[ACTIVITY]
Tally the lines below that contain the word "value", then give the tally alone.

[Dataset entries]
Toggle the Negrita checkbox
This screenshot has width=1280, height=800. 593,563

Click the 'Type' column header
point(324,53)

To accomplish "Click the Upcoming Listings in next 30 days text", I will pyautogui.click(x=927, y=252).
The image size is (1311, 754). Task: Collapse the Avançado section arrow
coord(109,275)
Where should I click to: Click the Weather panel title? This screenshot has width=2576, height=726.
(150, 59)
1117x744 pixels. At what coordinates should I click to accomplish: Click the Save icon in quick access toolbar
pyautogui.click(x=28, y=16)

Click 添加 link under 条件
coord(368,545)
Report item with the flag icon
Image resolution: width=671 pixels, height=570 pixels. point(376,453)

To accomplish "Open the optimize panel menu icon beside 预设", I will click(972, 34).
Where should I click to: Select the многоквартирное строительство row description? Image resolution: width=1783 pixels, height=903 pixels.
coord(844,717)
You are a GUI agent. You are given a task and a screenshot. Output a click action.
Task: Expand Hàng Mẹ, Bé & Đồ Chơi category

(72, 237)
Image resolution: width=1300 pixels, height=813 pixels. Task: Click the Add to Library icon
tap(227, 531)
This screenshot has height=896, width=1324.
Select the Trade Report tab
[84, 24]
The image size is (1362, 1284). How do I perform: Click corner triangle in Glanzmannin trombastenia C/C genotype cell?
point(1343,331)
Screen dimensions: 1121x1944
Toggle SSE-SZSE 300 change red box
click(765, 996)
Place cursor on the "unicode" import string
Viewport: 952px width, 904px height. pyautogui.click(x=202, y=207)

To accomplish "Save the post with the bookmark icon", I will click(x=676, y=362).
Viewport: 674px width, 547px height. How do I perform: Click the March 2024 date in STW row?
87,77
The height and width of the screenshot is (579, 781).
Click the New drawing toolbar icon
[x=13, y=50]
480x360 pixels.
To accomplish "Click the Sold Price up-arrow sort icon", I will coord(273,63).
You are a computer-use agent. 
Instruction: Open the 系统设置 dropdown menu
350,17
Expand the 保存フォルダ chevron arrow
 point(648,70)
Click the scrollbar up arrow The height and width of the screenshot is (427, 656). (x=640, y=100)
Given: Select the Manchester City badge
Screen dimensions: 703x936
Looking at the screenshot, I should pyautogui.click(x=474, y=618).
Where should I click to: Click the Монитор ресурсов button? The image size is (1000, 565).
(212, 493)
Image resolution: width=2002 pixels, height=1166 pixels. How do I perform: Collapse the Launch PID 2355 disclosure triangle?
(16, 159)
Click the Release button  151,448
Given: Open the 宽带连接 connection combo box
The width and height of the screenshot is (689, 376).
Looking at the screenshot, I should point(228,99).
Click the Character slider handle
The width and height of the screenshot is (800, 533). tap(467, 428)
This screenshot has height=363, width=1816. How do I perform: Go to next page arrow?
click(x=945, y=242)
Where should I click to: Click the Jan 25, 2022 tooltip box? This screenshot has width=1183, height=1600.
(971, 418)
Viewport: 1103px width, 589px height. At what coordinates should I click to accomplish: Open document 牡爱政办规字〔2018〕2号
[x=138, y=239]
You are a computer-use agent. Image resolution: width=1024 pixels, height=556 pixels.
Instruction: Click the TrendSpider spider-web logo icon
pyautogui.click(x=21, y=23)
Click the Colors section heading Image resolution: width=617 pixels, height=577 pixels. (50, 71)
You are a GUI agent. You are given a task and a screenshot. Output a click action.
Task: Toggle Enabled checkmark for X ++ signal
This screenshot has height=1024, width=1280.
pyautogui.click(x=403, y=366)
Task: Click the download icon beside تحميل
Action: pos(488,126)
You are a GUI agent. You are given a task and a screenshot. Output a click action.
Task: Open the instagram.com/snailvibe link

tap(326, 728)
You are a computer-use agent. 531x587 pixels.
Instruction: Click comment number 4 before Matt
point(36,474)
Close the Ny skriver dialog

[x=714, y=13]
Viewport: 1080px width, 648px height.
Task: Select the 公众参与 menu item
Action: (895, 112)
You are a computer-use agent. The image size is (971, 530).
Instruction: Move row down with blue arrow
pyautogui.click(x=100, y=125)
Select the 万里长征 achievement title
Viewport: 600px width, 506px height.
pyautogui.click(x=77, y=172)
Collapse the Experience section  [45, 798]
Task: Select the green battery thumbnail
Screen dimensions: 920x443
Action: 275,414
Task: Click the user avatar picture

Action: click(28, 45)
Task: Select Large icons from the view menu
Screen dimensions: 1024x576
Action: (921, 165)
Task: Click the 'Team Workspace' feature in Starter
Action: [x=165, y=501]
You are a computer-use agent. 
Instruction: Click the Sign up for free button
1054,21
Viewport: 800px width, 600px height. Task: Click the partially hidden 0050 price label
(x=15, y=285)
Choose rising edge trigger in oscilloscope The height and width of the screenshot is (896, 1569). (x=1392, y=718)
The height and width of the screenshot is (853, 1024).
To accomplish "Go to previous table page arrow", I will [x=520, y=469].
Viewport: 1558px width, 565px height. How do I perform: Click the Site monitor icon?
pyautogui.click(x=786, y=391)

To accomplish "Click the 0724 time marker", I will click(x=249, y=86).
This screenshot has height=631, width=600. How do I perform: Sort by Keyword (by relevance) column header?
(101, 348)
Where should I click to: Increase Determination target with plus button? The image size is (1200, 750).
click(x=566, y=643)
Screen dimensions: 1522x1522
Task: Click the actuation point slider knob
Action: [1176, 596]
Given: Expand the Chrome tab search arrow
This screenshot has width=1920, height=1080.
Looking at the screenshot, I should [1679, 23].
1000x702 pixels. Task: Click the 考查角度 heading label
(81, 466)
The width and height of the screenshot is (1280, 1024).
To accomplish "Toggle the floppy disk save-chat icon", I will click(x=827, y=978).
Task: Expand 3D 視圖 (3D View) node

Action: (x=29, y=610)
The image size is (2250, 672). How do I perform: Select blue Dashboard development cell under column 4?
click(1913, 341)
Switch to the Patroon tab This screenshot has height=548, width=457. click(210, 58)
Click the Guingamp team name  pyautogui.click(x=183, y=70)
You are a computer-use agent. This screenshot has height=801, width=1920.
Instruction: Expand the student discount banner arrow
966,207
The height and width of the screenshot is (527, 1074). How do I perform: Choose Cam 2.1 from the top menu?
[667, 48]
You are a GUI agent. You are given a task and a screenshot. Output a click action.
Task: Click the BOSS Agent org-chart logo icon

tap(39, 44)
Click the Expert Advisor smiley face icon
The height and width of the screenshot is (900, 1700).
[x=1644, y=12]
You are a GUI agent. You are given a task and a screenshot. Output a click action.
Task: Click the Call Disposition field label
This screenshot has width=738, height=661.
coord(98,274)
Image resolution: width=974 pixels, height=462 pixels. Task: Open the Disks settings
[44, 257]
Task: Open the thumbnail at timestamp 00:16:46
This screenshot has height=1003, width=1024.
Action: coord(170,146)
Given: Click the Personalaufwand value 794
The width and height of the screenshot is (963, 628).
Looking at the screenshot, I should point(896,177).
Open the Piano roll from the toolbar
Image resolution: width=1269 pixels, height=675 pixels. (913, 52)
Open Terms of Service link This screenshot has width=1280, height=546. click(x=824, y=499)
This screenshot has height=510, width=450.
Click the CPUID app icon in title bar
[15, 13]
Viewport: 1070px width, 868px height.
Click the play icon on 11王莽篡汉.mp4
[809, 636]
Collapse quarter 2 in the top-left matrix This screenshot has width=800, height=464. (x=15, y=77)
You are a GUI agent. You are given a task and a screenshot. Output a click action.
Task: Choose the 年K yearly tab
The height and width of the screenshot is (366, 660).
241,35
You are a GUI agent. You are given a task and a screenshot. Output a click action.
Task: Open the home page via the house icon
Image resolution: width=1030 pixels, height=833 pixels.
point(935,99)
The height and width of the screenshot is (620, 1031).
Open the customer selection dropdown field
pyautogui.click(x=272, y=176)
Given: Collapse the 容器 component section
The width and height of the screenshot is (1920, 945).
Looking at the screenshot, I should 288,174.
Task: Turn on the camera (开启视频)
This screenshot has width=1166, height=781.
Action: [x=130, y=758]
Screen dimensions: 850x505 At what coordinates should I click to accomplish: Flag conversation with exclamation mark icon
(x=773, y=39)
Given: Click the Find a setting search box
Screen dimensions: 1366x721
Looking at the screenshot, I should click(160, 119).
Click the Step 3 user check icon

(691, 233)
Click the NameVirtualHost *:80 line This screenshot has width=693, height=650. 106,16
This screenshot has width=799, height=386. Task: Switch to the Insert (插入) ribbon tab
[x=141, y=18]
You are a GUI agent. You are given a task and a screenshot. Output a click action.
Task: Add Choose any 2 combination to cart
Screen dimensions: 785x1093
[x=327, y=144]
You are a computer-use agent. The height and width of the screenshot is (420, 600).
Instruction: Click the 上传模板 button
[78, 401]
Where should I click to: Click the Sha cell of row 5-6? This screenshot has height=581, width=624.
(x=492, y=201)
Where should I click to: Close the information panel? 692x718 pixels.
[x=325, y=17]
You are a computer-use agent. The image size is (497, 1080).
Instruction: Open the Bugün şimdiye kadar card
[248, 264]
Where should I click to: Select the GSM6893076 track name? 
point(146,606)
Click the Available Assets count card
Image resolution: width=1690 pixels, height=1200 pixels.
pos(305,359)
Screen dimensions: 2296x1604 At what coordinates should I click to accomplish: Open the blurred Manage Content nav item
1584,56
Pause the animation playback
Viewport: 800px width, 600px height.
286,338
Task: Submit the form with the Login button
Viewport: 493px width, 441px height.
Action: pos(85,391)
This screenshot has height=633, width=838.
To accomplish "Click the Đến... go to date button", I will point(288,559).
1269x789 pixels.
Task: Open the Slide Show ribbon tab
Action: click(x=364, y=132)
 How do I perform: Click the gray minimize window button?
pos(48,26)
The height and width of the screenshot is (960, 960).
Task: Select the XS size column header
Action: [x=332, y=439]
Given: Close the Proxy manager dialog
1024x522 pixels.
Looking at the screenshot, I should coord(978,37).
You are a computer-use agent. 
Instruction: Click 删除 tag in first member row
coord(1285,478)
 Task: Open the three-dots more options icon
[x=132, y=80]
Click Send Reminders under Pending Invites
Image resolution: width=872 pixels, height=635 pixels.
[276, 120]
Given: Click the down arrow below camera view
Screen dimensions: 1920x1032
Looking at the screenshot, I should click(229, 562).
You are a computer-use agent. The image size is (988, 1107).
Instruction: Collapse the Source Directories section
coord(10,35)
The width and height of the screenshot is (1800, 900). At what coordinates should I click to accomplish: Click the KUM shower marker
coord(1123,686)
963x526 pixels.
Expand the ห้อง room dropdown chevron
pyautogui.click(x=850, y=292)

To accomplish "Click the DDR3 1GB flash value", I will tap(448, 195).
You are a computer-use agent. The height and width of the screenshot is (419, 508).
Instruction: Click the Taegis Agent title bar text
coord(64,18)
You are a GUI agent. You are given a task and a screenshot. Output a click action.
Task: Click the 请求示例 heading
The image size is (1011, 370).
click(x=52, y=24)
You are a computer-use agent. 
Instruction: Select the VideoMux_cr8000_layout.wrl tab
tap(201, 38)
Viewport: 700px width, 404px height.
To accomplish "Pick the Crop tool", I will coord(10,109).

[TASK ANSWER]
2